Waterways Ireland is proposed to introduce new-by laws that would introduce houseboat permits and associated houseboat standards for the first time. It comes in the context of an appreciable increase in the number of people living permanently on boats on Irish waterways.
At present, there is little regulation and the fees are very modest: €278 annually in addition to a €300 service charge for those who live on permanently-moored boats. Waterways Ireland is proposing to increase the annual fees by more than ten-fold for some boats, especially for those moored in, or close to, Dublin.
Waterways Ireland say that the current fee structure is out of date and no longer fit for purpose. Its new fee structure is based on a report which it commissioned from KPMG which recommended new annual permanent mooring prices ranging from €7,865 for a serviced urban mooring to €3,575 for an unserviced rural mooring. KPMG pointed out that these fees, while multiples of the current fees, were more than 40 per cent lower than comparable prices in Scotland. Waterways Ireland has said its proposed fee structure is also considerably lower than that recommended by KPMG.
The matter will be discussed at the Oireachtas Committee on Housing on Thursday afternoon. The Irish Residential Boat Owners Association, in an opening statement, say the increase in permit fees will be from between 400 per cent and 2,000 per cent and will create a “very real threat of driving members of our community into homelessness”.
It also say it will have the effect of pushing boat dwellers out of areas serviced by public transport into more rural areas where cars are the only option.
Most of the houseboats are berthed in, or close to, Dublin in Ringsend, Hazelhatch, Castleknock, Confey, Sallins, and Lowtown. There are also houseboats in Shannon Harbour on the Grand Canal.
However, not all boat users on the canals and Shannon waterways are in agreement on this issue.
The Royal Canal Amenity Group, which will also attend the meeting, has said in its opening submission that the current bye laws did not envisage the substantial increase which would occur in the number of houseboats.
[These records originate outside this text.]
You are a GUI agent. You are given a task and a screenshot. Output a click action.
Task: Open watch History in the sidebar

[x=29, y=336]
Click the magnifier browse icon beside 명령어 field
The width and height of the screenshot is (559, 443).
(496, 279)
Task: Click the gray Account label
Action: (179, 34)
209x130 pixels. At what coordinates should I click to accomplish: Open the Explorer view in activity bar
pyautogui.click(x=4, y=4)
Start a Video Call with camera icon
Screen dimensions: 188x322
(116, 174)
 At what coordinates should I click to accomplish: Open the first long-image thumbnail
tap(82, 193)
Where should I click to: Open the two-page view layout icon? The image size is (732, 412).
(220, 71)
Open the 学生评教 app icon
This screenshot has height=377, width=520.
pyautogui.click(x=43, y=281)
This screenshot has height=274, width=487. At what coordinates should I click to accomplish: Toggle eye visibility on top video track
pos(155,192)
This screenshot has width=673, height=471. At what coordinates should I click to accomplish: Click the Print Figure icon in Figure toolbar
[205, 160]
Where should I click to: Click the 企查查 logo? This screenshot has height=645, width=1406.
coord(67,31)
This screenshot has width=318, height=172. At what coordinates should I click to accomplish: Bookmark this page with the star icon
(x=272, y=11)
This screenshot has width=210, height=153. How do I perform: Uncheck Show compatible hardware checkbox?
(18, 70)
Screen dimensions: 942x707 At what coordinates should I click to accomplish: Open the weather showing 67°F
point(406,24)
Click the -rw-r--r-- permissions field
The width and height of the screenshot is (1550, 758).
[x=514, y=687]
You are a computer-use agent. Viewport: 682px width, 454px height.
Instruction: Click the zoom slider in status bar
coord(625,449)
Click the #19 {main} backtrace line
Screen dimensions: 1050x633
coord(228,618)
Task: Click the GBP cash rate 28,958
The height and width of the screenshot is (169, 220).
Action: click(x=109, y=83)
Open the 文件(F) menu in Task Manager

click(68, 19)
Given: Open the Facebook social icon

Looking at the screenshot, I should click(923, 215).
“There are now more than 50 residential boats on the Royal Canal and most of these are without basic services (water, sewage, power). Should Waterways Ireland have a foley in providing housing facilities or in acting as landlords by allowing people to moor on their water assets?” its statement has said.
In its submission Waterways Ireland says the byelaws have been in place since the 1980s and are no longer fit for purpose, on environmental, health and safety grounds.
In terms of houseboats it acknowledges it is starting from what is a “brownfield, unregulated environment”.
It said the proposed changes will confer the right to
reside aboard a boat for the period of the permit at established residential mooring locations.
It also says that priority will be given to those who are currently moored in these locations.
Waterways Ireland will argue that the proposed pricing for persist is “considerably lower than that in the KPMG report. Mindful of the purpose of the review, fees are proposed across Urban, Suburban, and Rural locations to offer permits representative of location, facilities, and affordability – a total of five categories,” it has stated.
“Our vision is to manage a canal network of residential houseboat communities, avoiding over- concentration across the canals which would have a detrimental effect on recreational boat usage.
“This would be aligned with an investment programme to secure additional property for increased mooring locations, along with enhanced safety, security, and service facilities which will be integrated into the Sustainable on Water Living (residential mooring) programme in future years.”